La véridique histoire d'une voyageuse perdue dans la forêt des Amazones

En octobre 1769, une Créole du Pérou quitte son hacienda à la tête de trente et un porteurs pour ne plus jamais revenir. Elle s’enfonce dans la forêt d’Amazonie... Son but est de rejoindre son mari, qui se trouve alors en Guyane − un mari français, Jean Godin des Odonais, qu’elle n’a pas vu depuis vingt ans.

Mais son expédition se perd, et les voyageurs meurent tous les uns après les autres dans des conditions atroces... tous sauf Doña Isabel. Seule dans la forêt, elle marche pendant près de deux semaines (ou trois mois selon les sources) avant d’arriver à demi-morte à la mission chrétienne d’Andoas.

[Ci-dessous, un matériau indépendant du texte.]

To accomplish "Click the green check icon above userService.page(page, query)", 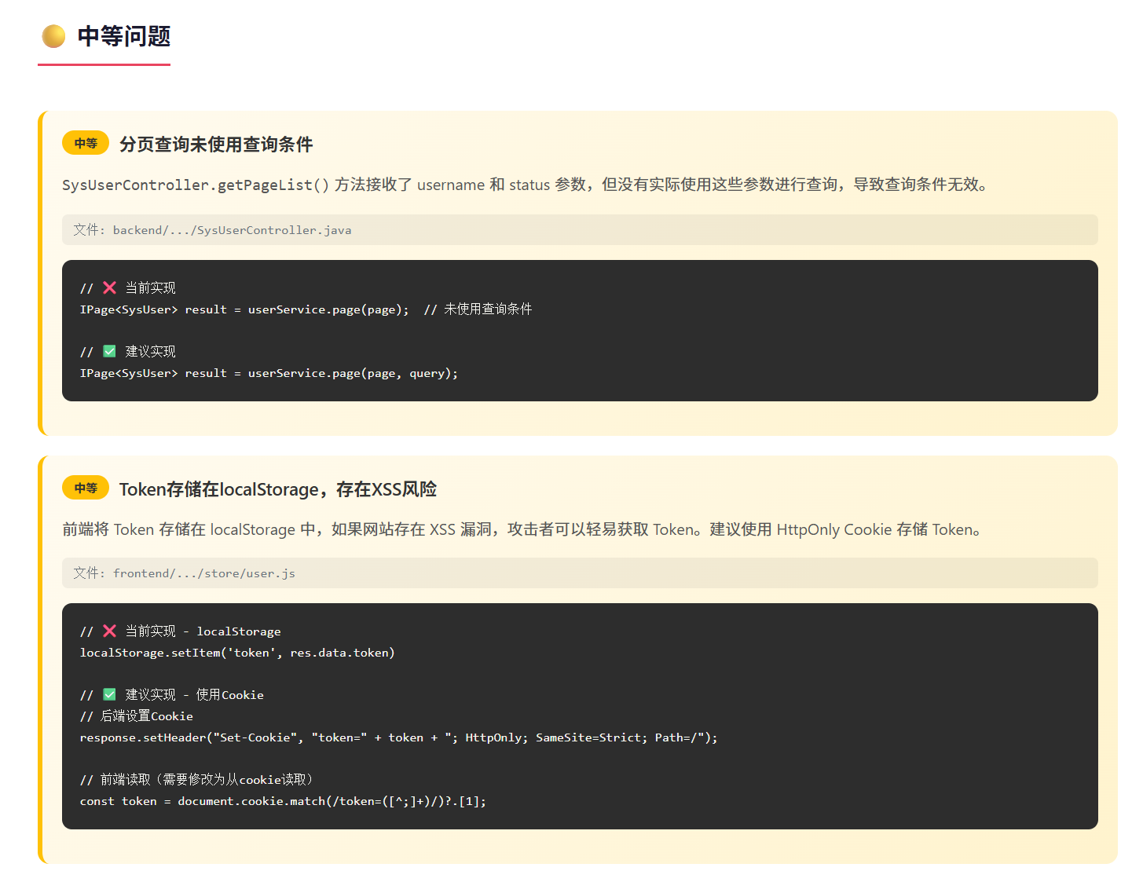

Comment a-t-elle pu survivre ? Elle a marché « portée par le désir de revoir un époux tendrement aimé », dira Jean Godin des Odonais. Et répéteront à sa suite tous les auteurs qui s’intéresseront à cette histoire classée dans les exemples magnifiques d’amour conjugal. Le dernier en date : Bernard Giraudeau, dans Cher amour.
Pourtant, les raisons de douter sont nombreuses et solides (voyez plus bas à droite). Que s'est-il réellement passé dans la forêt en ce mois d'octobre 1769 ?

Les raisons de douter


Aux portes de l'Amazonie
 Pourquoi douter de la véracité du texte de Jean Godin des Odonais ? Après tout, tant d'exploits ont été accomplis par armour...
Voici quelques incohérences, invraisemblances et contrevérités qui doivent faire douter de la sincérité du rédacteur.
-  Jean écrit être resté à Cayenne pendant vingt ans dans l'attente de passeports qu'il demandait pour sa femme. Quelques pièces des archives du ministère des Affaires étrangères pour la période (publiées par Froidevaux) laissent penser que son séjour en Guyane avait d'autres motifs.
- Rien ne permet de penser que Dona Isabel soit, de son côté restée pendant vingt ans à se morfondre dans l'espoir de retrouver un jour son mari.
- Il prétend avoir demandé à son épouse de le rejoindre en passant par l'Amazone parce que c'était "la voie la plus commode pour une femme''; Tous les témoignages de l'époque considèrent au contraire cette route comme la plus incertaine, la plus dangereuse.
- Il omet de préciser quelle était la situation des Grandmaison au Pérou en 1769, fait pourtant essentiel pour expliquer leur décision de quitter le Pérou.
- Il prétend que l'expédition est partie avec un passeport qu'il s'était procuré à CArthagène vingt ans plus tôt ; c'est invraisemblable et c'est contredit par l'enquête de Quito.
- Il laisse penser ses lecteurs que les naufragés, c'est à dire Dona Isabel, ses frères, son neveu, ses servantes et serviteur sont partis tous ensemble dans la forêt. L'enquête de Quito oblige à penser que certains sont restés sur la plage.
- Surtout : les dates qu'il donne pour le départ des Gandmaison de la plage, et l'arrivée de Dona Isabel sont contredites par le témoignage des Indiens d'Andoas lors de l'enquête de Quito.